*** Available data ***
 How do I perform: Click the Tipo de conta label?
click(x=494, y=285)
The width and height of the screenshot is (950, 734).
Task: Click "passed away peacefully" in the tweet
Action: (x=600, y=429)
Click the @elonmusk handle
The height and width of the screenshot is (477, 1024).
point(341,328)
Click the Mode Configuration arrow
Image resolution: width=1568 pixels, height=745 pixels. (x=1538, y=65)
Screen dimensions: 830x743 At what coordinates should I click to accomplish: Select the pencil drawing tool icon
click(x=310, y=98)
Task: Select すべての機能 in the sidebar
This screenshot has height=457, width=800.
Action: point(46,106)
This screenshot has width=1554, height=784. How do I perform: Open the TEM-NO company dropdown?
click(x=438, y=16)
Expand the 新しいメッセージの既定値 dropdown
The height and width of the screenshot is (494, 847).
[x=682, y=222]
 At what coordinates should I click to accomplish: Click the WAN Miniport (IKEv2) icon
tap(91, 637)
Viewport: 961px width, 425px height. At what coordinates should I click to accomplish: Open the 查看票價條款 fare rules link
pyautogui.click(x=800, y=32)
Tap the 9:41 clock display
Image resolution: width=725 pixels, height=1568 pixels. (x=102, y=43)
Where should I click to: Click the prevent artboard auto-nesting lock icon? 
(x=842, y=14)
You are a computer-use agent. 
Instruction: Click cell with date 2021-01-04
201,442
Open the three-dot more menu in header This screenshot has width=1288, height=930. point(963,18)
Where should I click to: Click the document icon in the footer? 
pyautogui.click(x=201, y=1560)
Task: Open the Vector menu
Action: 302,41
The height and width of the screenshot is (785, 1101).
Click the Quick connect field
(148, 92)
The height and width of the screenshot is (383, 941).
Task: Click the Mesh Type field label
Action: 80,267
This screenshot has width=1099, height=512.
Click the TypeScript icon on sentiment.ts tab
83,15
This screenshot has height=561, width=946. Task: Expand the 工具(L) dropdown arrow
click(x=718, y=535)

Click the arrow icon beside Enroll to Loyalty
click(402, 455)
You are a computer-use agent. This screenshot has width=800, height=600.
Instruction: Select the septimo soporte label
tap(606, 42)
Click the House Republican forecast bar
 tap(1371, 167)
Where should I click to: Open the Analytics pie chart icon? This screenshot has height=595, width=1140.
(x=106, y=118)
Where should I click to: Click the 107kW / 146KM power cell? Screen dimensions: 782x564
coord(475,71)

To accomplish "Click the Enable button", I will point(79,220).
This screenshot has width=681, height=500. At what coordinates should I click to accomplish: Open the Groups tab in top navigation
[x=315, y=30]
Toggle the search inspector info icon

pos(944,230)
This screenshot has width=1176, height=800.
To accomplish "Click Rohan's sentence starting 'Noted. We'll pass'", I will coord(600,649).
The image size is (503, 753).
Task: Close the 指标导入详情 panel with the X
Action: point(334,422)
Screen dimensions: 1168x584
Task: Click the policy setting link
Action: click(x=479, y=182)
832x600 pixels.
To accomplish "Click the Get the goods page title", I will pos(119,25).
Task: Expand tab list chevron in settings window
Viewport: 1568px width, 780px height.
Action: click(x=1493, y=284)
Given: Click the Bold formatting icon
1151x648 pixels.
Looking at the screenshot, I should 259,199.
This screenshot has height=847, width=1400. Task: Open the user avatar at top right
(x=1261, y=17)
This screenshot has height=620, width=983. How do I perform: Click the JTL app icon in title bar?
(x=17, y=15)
*** End of Available data ***
## What you need to do
Everything from the first line of the listing above through the line holding "Expand the 新しいメッセージの既定値 dropdown" must be retyped exactly; nothing else belongs in the reply.

## Finished task
 How do I perform: Click the Tipo de conta label?
click(x=494, y=285)
The width and height of the screenshot is (950, 734).
Task: Click "passed away peacefully" in the tweet
Action: (x=600, y=429)
Click the @elonmusk handle
The height and width of the screenshot is (477, 1024).
point(341,328)
Click the Mode Configuration arrow
Image resolution: width=1568 pixels, height=745 pixels. (x=1538, y=65)
Screen dimensions: 830x743 At what coordinates should I click to accomplish: Select the pencil drawing tool icon
click(x=310, y=98)
Task: Select すべての機能 in the sidebar
This screenshot has height=457, width=800.
Action: point(46,106)
This screenshot has width=1554, height=784. How do I perform: Open the TEM-NO company dropdown?
click(x=438, y=16)
Expand the 新しいメッセージの既定値 dropdown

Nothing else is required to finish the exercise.